The Fifth Column

Raker wants to know how she can help:

That is, how do bookstores and chains learn about a newly published book, and, what can the 5th column do about it?

The regular bookstores and chains will hear about it, in fact, most of their buyers have probably already ordered it. What you can do is let the CBA bookstores know that this is a book which might be of some interest to their customers since the publisher is secular and won’t be marketing directly to them. Taking a page from Richard Dawkins, I’ll be preparing a pair of flyers in the next few weeks which you can download and print out; one will be for Christian institutions, the other will be for secular ones and public places. If you’d like to spread a few of those around, that would be great.

Another thing you can do is to save a few dollars for the book surge which will be organized as per the OC’s direction when the book comes out. I know a lot of you have already pre-ordered the book, but I’d encourage you to consider participating in the surge anyhow and giving your extra copy away to a church leader or Christian radio station in the area. I was really surprised at how many of you participated in the RM test and bought a book that you didn’t need or intend to read. (To say nothing of the fact that it’s available in two ebook formats right here.)
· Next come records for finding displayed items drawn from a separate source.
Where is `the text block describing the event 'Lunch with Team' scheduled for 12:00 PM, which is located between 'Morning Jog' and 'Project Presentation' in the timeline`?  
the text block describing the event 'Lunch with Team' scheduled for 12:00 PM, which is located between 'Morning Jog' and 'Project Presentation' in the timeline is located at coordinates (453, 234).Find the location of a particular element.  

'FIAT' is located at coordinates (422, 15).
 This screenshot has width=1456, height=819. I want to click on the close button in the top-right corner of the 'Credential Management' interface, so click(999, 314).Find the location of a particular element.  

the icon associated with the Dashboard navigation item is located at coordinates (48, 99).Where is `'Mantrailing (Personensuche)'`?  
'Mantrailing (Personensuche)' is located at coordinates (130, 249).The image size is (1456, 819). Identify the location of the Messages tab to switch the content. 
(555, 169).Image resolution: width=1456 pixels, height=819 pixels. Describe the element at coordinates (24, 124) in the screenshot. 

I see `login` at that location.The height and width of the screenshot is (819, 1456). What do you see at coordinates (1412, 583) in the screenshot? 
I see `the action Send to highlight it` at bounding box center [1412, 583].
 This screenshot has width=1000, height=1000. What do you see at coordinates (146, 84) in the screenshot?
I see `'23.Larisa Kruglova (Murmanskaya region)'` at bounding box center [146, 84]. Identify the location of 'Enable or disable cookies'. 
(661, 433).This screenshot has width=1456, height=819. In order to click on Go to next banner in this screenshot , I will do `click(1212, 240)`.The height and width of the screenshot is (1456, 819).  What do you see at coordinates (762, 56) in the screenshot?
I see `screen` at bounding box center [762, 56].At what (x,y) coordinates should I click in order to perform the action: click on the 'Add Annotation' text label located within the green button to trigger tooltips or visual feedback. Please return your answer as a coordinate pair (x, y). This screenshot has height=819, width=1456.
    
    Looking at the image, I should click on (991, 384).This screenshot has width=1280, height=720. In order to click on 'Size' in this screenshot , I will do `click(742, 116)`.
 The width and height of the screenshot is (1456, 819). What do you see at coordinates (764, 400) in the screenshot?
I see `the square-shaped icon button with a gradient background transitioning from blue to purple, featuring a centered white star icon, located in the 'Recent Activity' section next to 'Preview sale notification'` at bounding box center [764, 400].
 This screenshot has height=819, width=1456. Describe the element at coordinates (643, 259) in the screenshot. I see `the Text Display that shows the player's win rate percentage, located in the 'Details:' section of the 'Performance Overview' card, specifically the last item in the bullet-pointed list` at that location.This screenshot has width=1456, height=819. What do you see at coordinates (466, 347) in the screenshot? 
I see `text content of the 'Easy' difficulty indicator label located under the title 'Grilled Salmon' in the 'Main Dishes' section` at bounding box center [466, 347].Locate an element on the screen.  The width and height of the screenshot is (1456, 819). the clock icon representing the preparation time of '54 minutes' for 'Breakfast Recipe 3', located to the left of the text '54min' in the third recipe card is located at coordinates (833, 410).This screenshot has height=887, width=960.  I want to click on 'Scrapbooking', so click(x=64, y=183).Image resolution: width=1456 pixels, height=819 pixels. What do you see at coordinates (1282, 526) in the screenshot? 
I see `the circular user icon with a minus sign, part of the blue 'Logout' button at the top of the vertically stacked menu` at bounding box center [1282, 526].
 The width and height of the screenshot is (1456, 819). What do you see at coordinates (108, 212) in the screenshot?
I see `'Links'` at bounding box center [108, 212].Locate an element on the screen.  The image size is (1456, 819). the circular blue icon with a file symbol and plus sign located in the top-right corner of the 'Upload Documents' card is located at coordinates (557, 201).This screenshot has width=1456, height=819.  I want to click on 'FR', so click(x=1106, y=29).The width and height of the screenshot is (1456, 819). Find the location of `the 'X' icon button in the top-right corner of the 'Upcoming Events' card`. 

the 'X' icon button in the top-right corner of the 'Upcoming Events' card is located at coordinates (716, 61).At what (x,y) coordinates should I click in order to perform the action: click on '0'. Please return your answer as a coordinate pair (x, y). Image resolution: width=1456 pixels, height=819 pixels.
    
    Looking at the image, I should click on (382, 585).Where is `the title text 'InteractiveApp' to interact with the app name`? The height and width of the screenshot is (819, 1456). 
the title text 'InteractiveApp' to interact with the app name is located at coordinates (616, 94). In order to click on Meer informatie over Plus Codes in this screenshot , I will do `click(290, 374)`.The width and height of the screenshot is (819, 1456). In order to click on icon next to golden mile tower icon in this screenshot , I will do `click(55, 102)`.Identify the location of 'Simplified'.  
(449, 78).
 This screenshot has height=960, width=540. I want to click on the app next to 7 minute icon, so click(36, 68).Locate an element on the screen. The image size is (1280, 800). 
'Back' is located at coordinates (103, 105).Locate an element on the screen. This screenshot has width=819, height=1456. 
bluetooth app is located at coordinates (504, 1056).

I think I can safely say that TIA will make the biggest impact on the sort of individual who regards any of the New Atheist’s books as being somehow meaningful. Atheists and agnostics who think as little as I do of Dawkins and company will be unimpressed, Christians who have never heard of them will be a little bewildered and those who are looking for a theological dissertation will be disappointed. The book is a dissection of atheism – or as one reader put it, a vivisection – it is not a rewrite of the Bible or a Christian apology. It may be best suited for nominally Christian college students who are meeting the first serious test of their faith and tend to be a little too overimpressed by the novelty of old ideas that are new to them.